Nit: Move below CheckType to avoid shadowing and confusion with the arg there.

clang/test/OpenMP/nvptx_unsupported_type_codegen.cpp
21

Why is this not diagnosed? I mean we cannot assign 15 on the device, can we? Or does it work because it is a constant (and we basically just memcpy something)?

If it's the latter, do we have a test in the negative version that makes sure T(int i) : a(i), f(i) {} is flagged?

81

Just checking, we verify in the other test this would result in an error, right?

Fznamznon updated this revision to Diff 266877.May 28 2020, 7:39 AM
Fznamznon marked 2 inline comments as done.

Applied comments from Johannes.
Fixed failing tests.

Fznamznon marked 2 inline comments as done.May 28 2020, 7:40 AM
Fznamznon added inline comments.
clang/lib/Sema/Sema.cpp
1727

Done, thanks

clang/test/OpenMP/nvptx_unsupported_type_codegen.cpp
21

Unfortunately, nor this case neither T(int i) : a(i), f(i) {} is not diagnosed.
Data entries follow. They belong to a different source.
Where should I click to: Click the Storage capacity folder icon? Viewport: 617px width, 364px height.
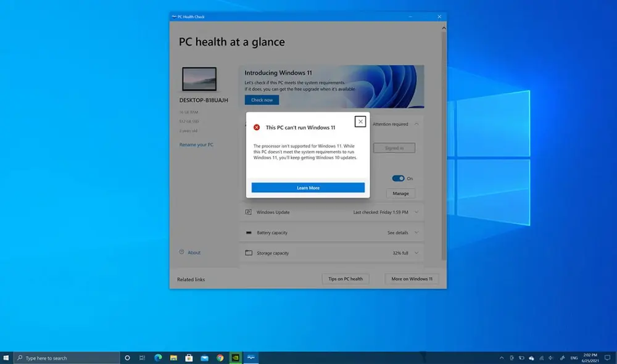(249, 252)
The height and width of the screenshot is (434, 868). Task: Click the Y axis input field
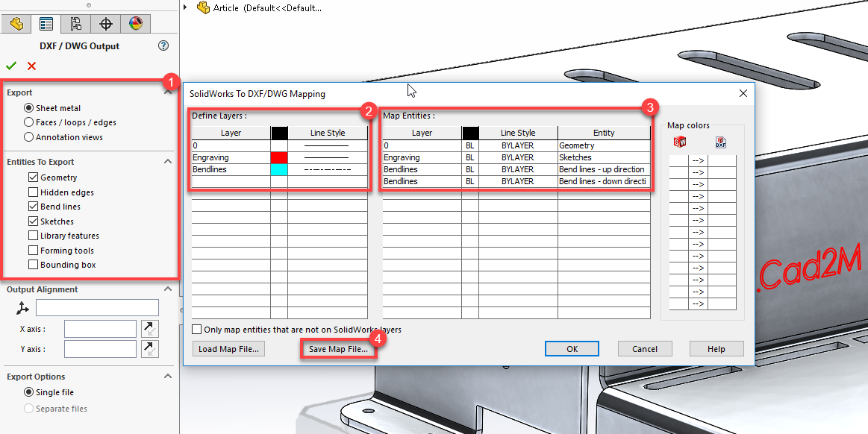click(x=100, y=350)
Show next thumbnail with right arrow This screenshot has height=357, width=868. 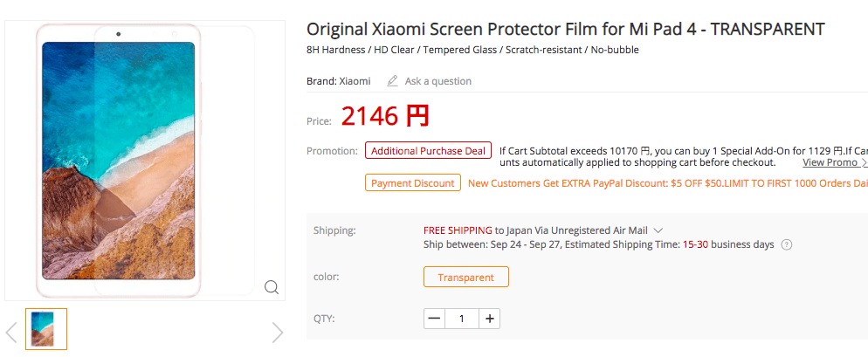coord(278,332)
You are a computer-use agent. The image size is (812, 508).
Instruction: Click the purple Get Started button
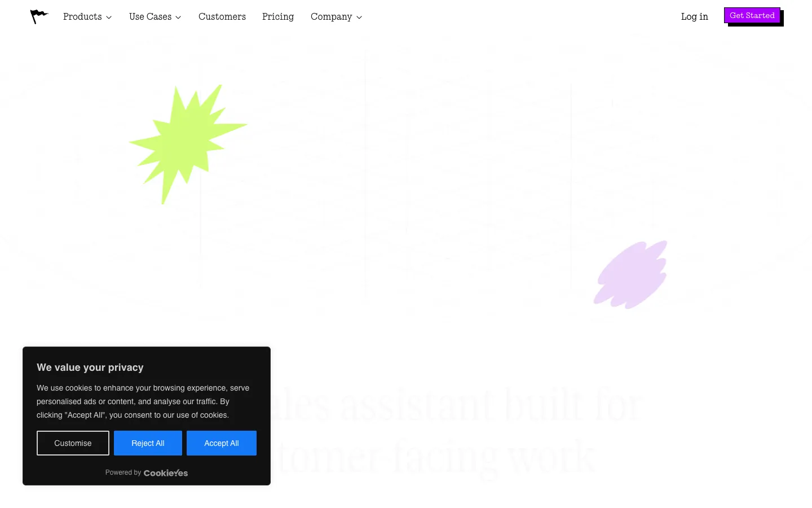[752, 15]
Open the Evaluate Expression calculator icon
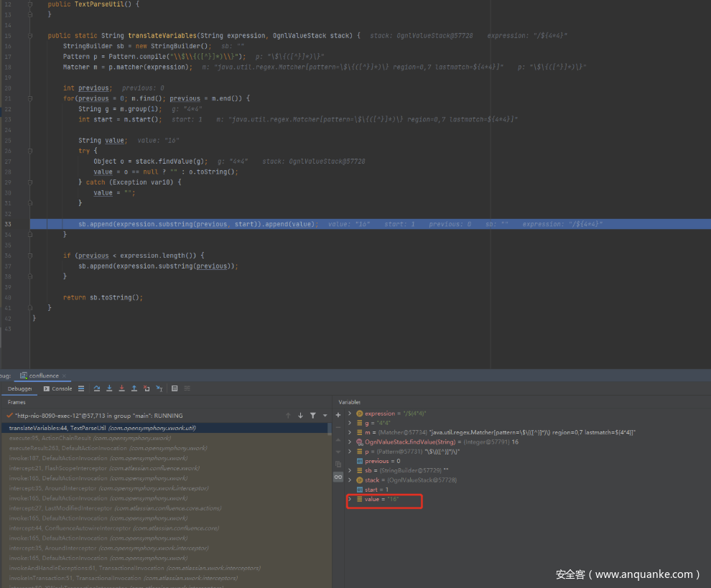The image size is (711, 588). (x=175, y=388)
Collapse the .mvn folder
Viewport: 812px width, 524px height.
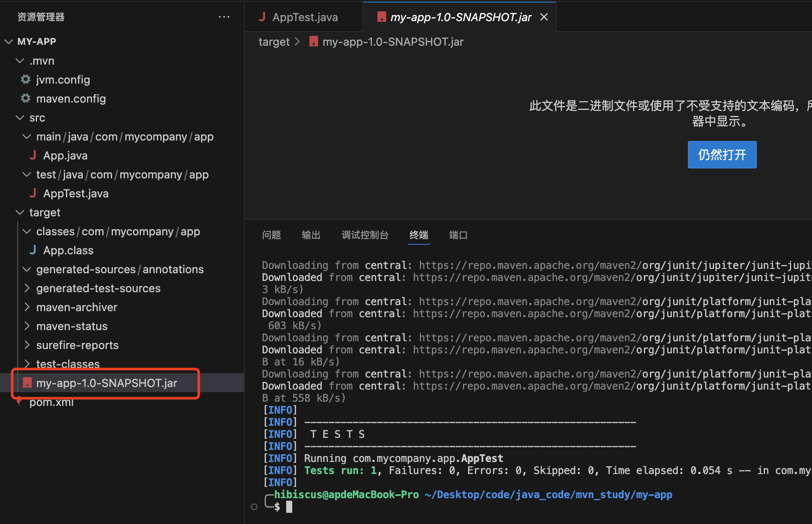[19, 61]
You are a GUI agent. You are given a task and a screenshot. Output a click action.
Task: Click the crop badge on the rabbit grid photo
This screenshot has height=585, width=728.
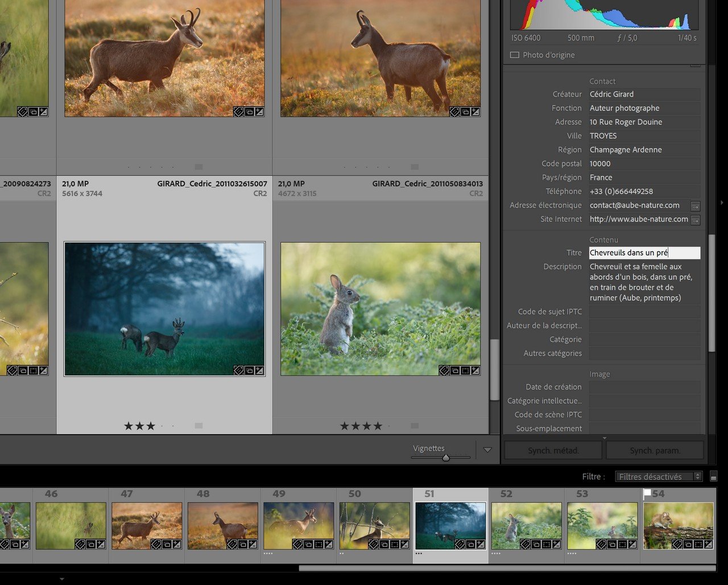(x=465, y=370)
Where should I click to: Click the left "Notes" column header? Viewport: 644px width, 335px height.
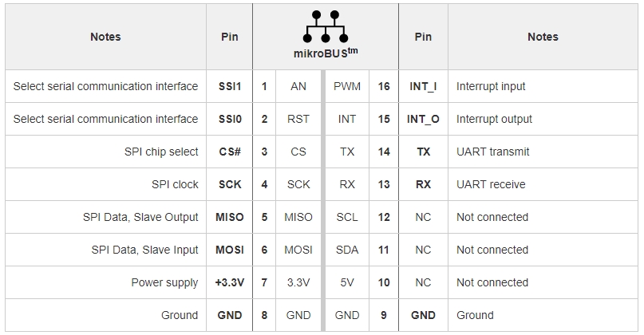(x=105, y=37)
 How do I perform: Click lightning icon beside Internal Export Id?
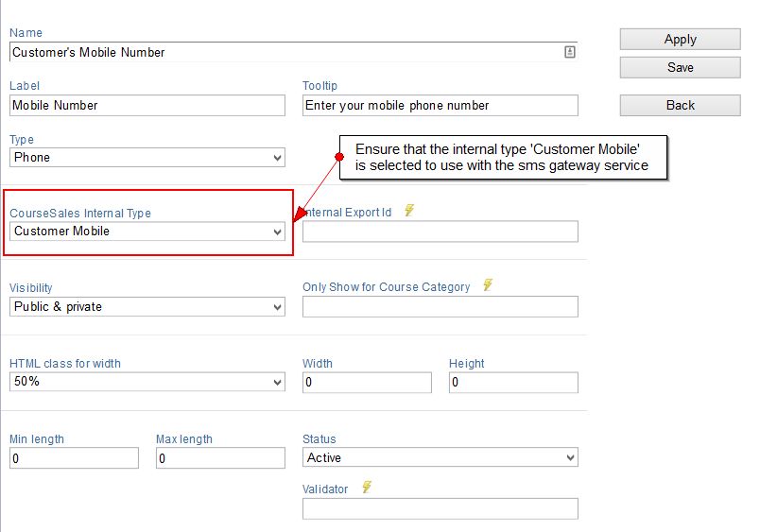(x=409, y=211)
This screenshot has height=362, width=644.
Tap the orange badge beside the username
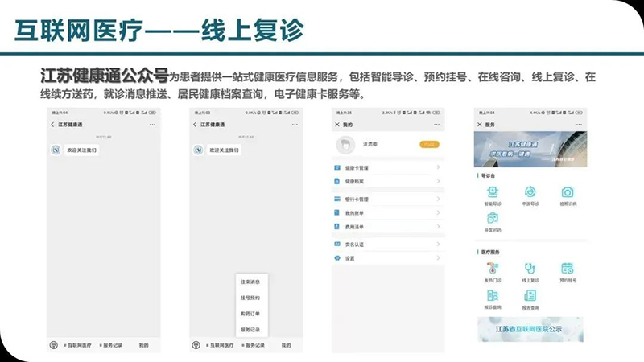[429, 144]
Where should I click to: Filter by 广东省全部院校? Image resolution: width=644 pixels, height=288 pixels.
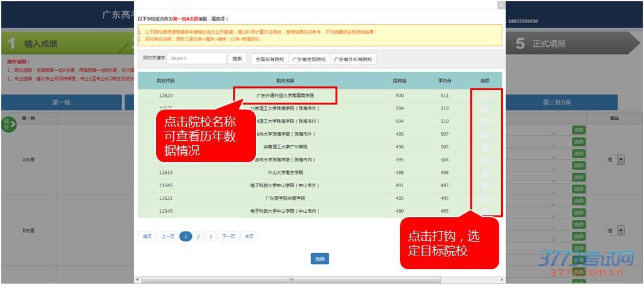point(309,59)
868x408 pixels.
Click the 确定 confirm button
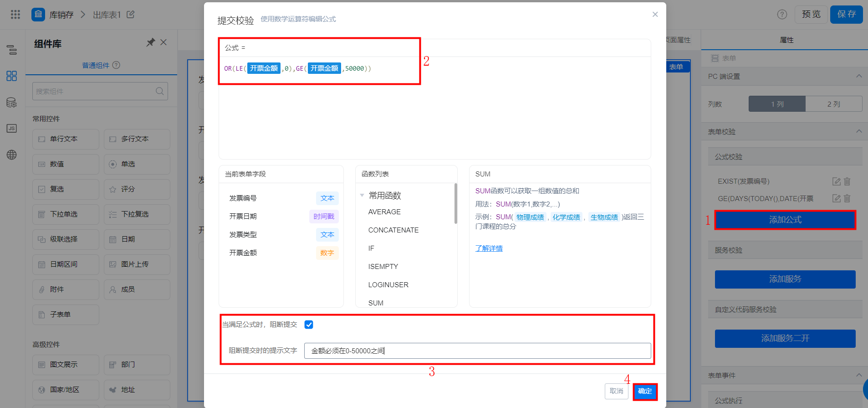[x=645, y=392]
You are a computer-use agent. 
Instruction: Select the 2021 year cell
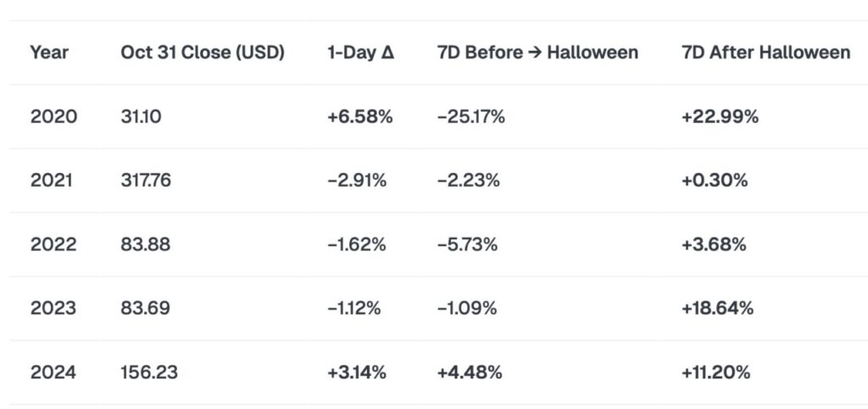tap(53, 181)
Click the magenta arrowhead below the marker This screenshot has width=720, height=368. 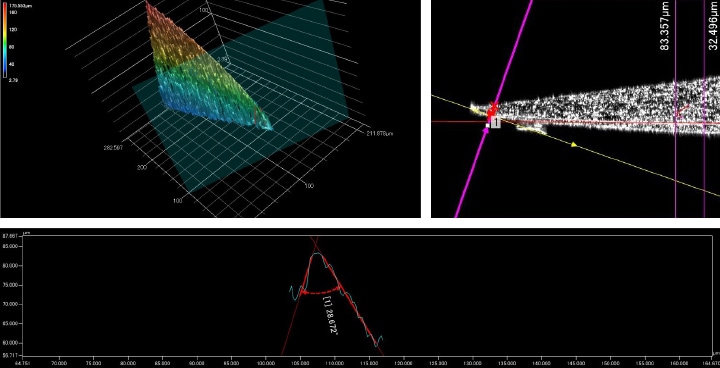tap(486, 131)
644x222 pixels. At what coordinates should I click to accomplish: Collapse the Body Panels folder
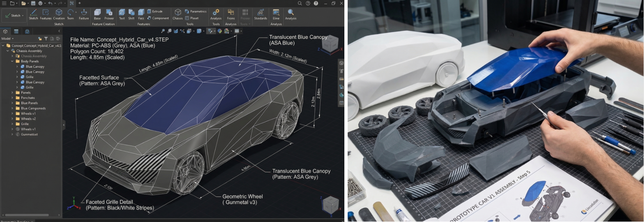[x=12, y=61]
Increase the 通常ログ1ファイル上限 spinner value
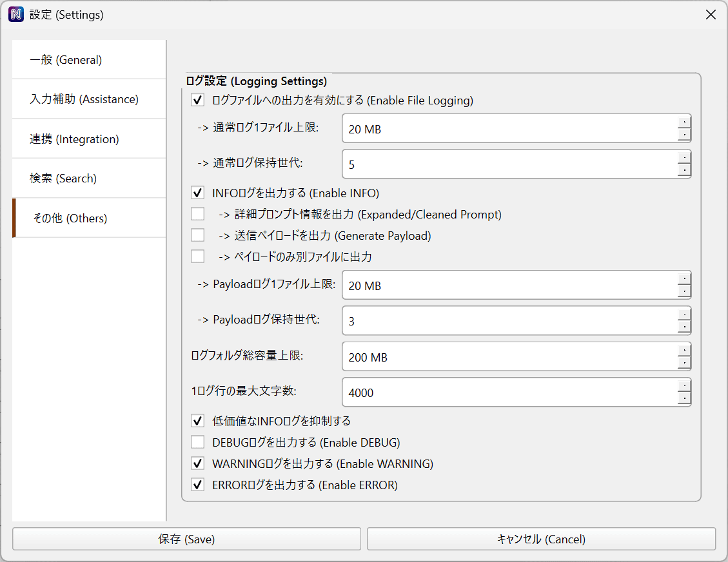The image size is (728, 562). coord(684,122)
This happens because DiagnoseUseOfDecl call seems missing for member initializers, not because there is memcpy. So, for example, such case is diagnosed:

struct B {
  __float128 a;
};
#pragma omp declare target
void foo() {
  B var = {1}; // error: 'a' requires 128 bit size '__float128' type support, but device 'nvptx64-unknown-unknown' does not support it                
}

DiagnoseUseOfDecl function is called in so many cases and I guess it is meant to be called on each usage of each declaration, that is why I think the correct fix is add call to DiagnoseUseOfDecl somewhere near building of member initializers . This change even doesn't break my local check-clang LIT tests run, but I'm not really sure that such change is in scope of this patch, because DiagnoseUseOfDecl contains a lot of other diagnostics as well.

81

Yes, I added such test case in nvptx_unsupported_type_messages.cpp .

jdoerfert accepted this revision.May 28 2020, 9:10 AM

This change even doesn't break my local check-clang LIT tests run, but I'm not really sure that such change is in scope of this patch, because DiagnoseUseOfDecl contains a lot of other diagnostics as well.

Fair. Let's do the following. We go with this as it is a clear improvement and almost complete. If you could provide a follow up to call DiagnoseUseOfDecl, or maybe just to the part we actually need, for member initialization, we can ask Clang folks to take a look. I think there is a reasonable way forward.

LGTM. Thanks a lot for implementing this in a generic and sharable way!

This revision is now accepted and ready to land.May 28 2020, 9:10 AM
jdoerfert added a comment.EditedMay 28 2020, 9:57 AM

Can you include these:

long double qa, qb;
decltype(qa + qb) qc;
double qd[sizeof(-(-(qc * 2)))];
Fznamznon marked an inline comment as done and an inline comment as not done.

Included test cases from Johannes.

This revision was automatically updated to reflect the committed changes.

Seems to me, this patch crashes llvm-project/openmp/libomptarget/test/mapping/declare_mapper_api.cpp.

Seems to me, this patch crashes llvm-project/openmp/libomptarget/test/mapping/declare_mapper_api.cpp.

It seems this patch caused asking size of dependent type, AST context doesn't seem expecting it. I'll provide follow up fix shortly. Sorry for inconvenience.